(Collected data)

※

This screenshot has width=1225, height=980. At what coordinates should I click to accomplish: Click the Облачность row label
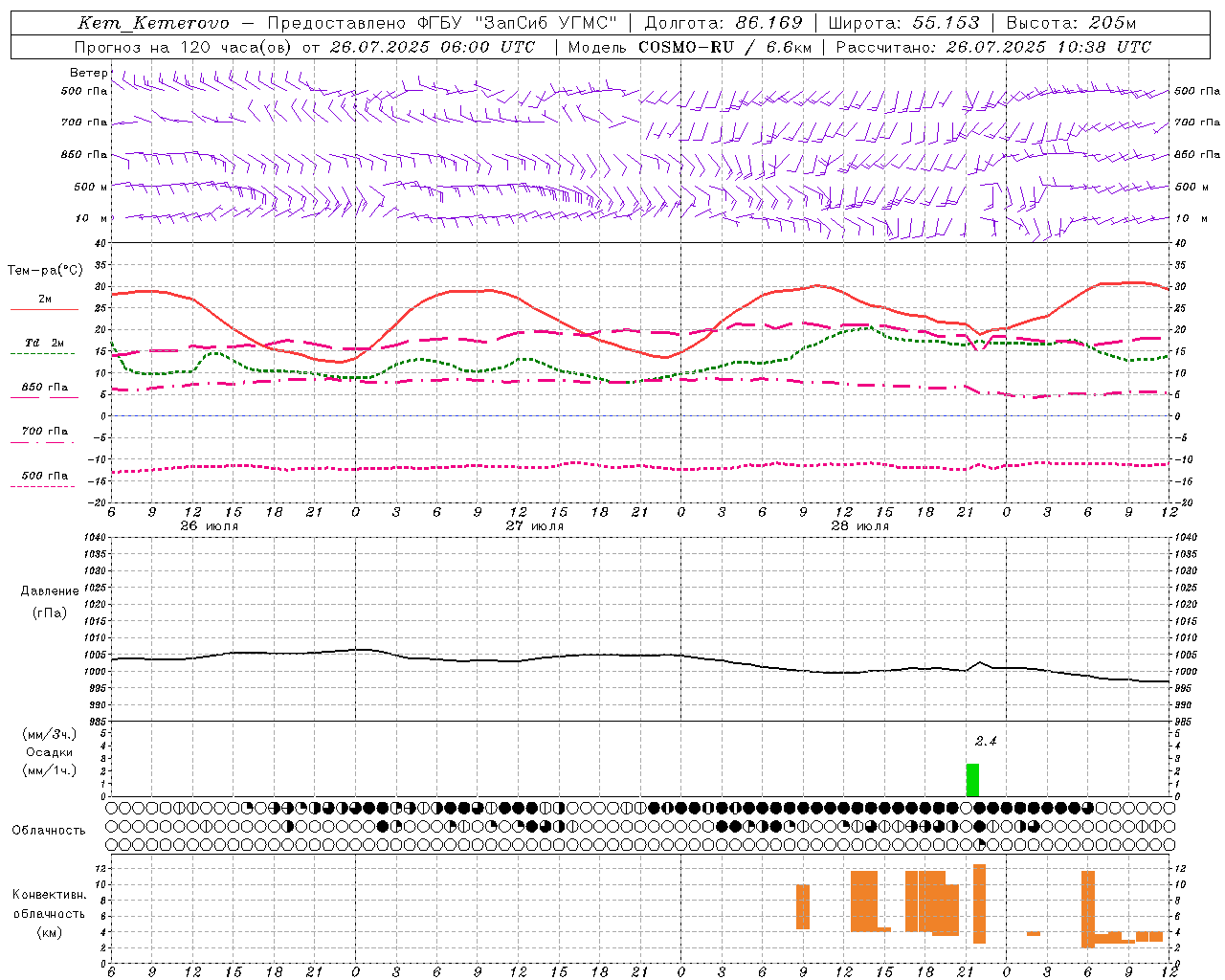[49, 830]
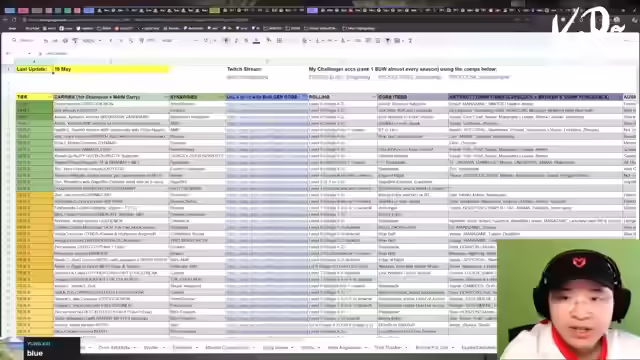Open the first link under My Challenger accs
Viewport: 640px width, 360px height.
[339, 77]
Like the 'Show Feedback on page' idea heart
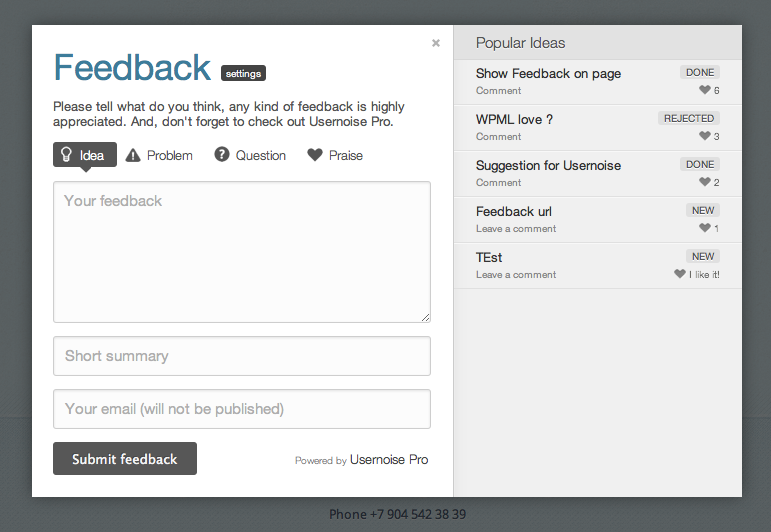771x532 pixels. click(x=704, y=90)
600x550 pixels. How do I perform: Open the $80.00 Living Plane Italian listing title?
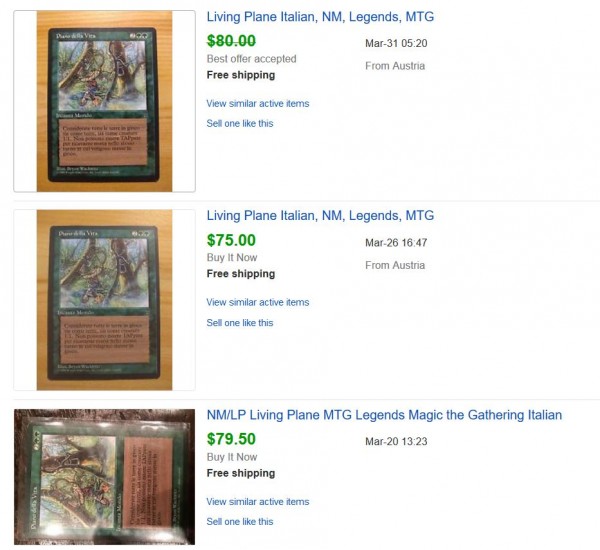point(320,17)
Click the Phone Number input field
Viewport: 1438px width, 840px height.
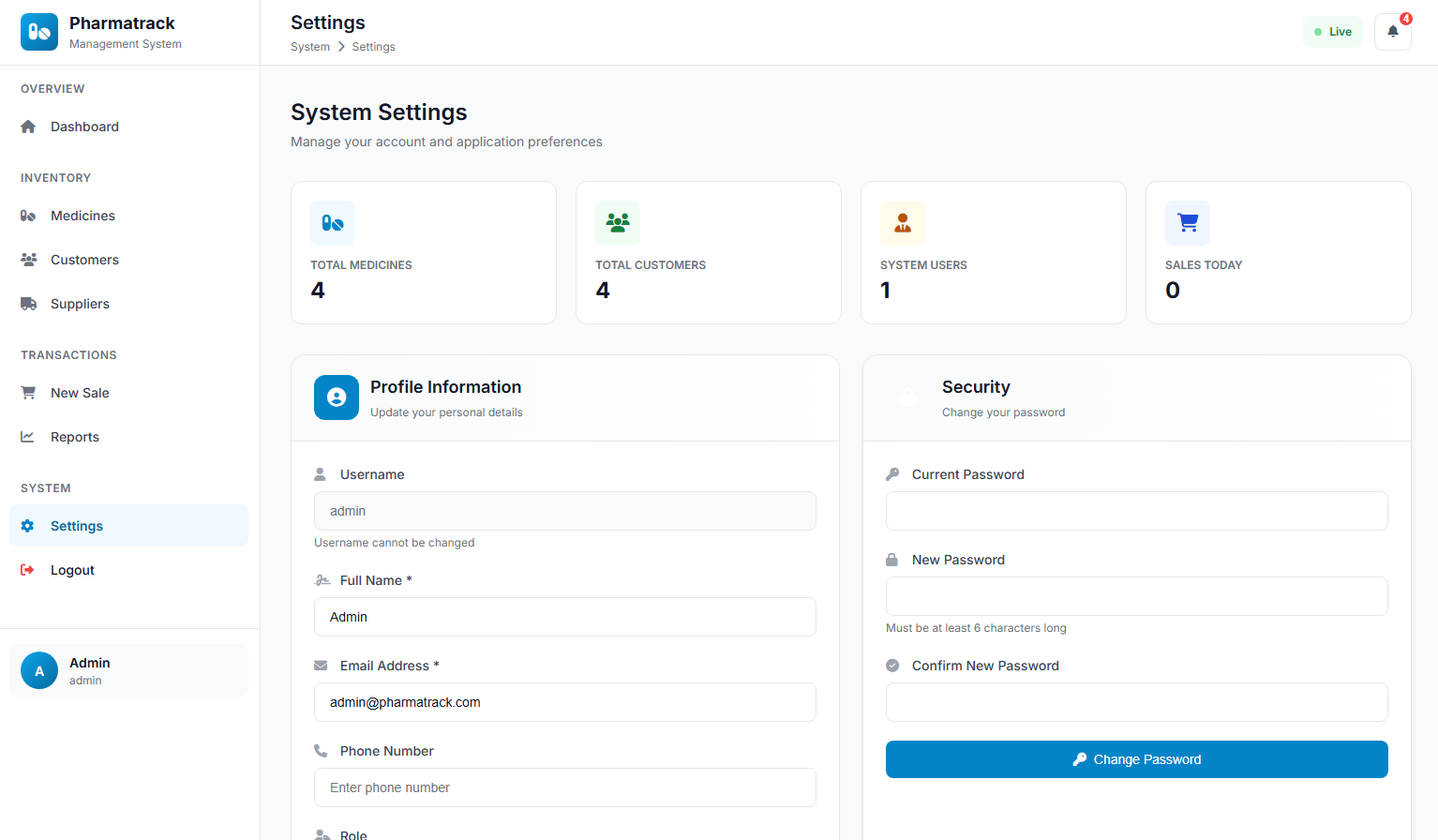click(564, 788)
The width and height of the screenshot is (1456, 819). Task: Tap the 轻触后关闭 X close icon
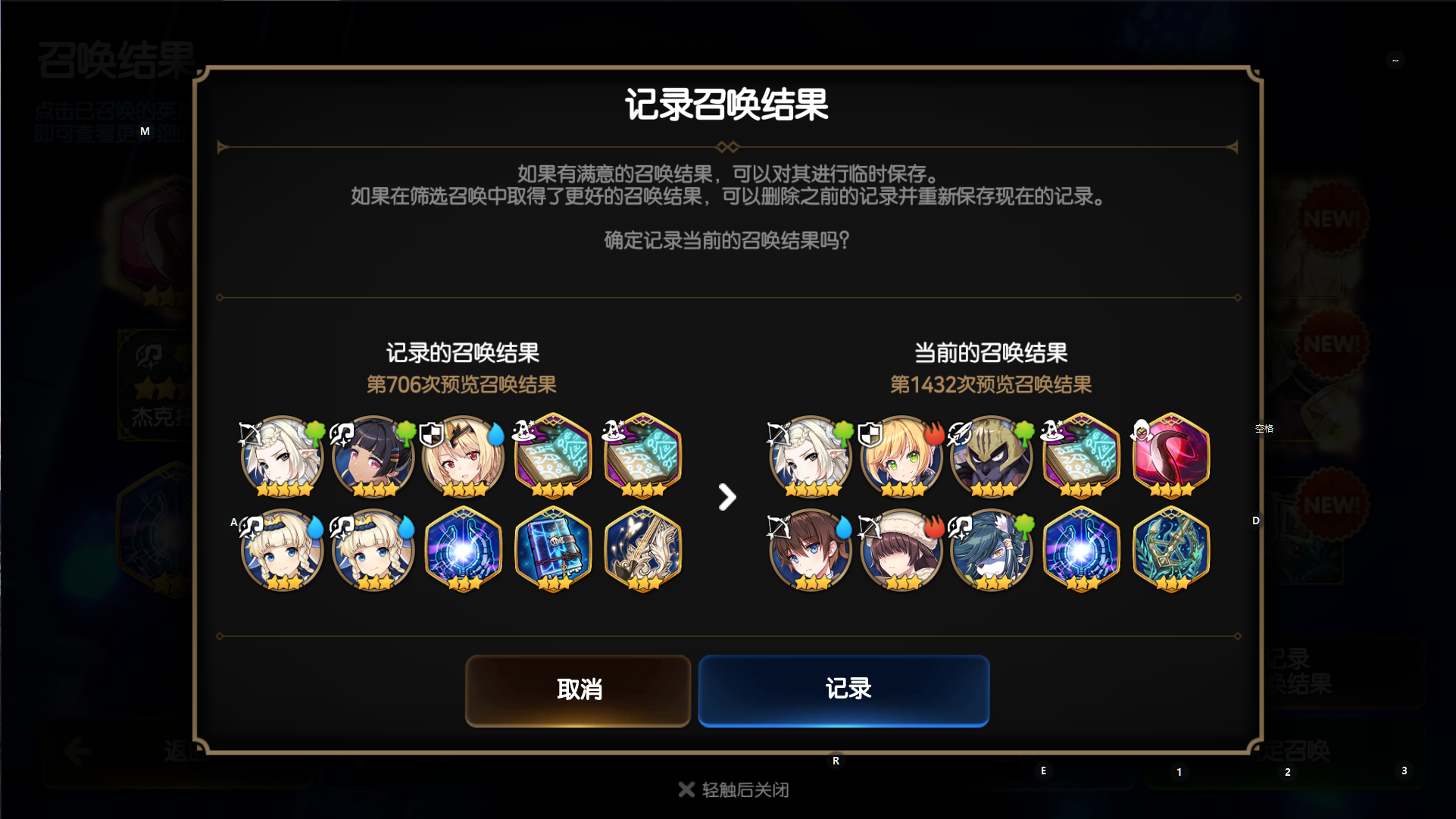point(686,789)
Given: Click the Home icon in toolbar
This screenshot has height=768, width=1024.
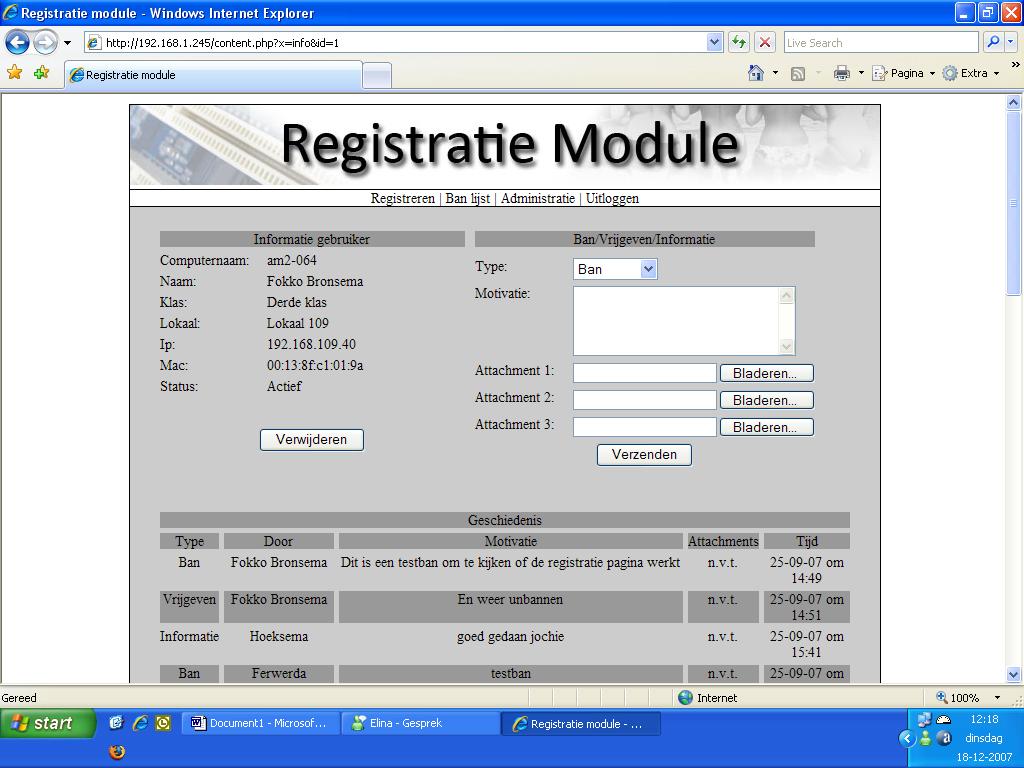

※

| Task to complete |
Your answer must be the lines from the one containing "The width and" through the final line of the entries, duplicated exactly, with both ends kept and all pictures left out.

| Problem solution |
The width and height of the screenshot is (1456, 819). Task: Tap the 轻触后关闭 X close icon
point(686,789)
Given: Click the Home icon in toolbar
This screenshot has height=768, width=1024.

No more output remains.